Figure1. Google map showing the locations of the University of Alberta, Canada.



Figure 2. A simulation with storms (a) compared to a simulations without storms (b). The differences between each panel shows the regions where the storms have a greater impact on phytoplankton.


OSNAP Logo Contest

Calling all OSNAP collaborators and inspired oceanographic community members! OSNAP is looking for a new visual identity and is seeking your help in designing a creative logo.

How to Enter the Contest
The contest begins on October 1, 2016. Submissions will be accepted through November 15, 2016. Winners will be notified, and announced via our website and through social media.

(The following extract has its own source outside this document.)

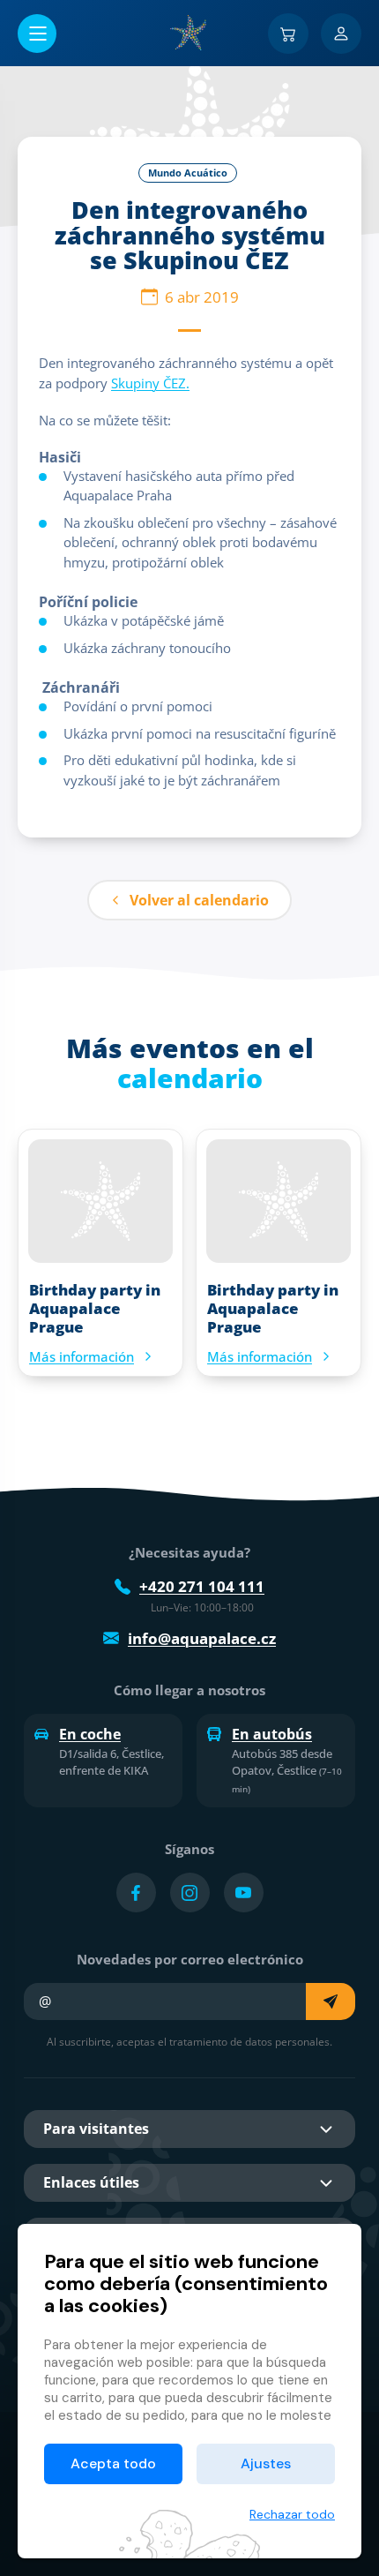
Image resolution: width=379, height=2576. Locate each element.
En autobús (272, 1734)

In order for your entry to be submitted and reviewed, please follow the details below:

  1. Submit entry to Sarah Clem (sarah.clem@duke.edu)
  2.  Submit the entry in its original source file and
  3. Submit as a pdf with 300 dpi or higher.

Logo Requirements

  • Design: The logo will be featured on our website, on our social media platforms and other media (e.g., research posters and t-shirts). Thus, we want the logo to be eye-catching, but also legible. Also, the logo should be easily reproducible and scalable for large and small formatting.
  • Color: Any colors may be used. However, the logo should look good in color (if used) and in black and white.
  • Integrity: Logos cannot contain copyrighted material. Logos must have been created by the contestant(s). Logos may not include images or licensed images that have been previously published.

Contestant Agreement
The winning contestant must agree that OSNAP can use their logo for future publications and outreach get ambien prescription applications. Additionally, the contestant must agree that OSNAP can alter, modify or revise the logo as it sees necessary. OSNAP reserves the right to not select a winner if, in its discretion, no suitable entries are received.

Contest winner will receive an Amazon Gift Card (and bragging rights!).

OSNAP Challenge

We want to bring everyone’s attention to the launch of the OSNAP Challenge located on this site under News and Events. Anyone is welcome to submit a prediction (or technically a hindcast because the data have already been collected) for the first two years of AMOC data from the OSNAP line. This contest is similar to the one organized by the RAPID program last year but in this contest there are no past observations of the AMOC from the OSNAP line so the level of difficulty is higher!

We are going to open up this blog to write-ups of the methods from each prediction and will be announcing the winners here in the Spring. The deadline for the submissions is April 1st. For more information including instructions on how to submit a prediction and how the submissions will be judged, see the site here.

We wish everyone luck and may the best model win!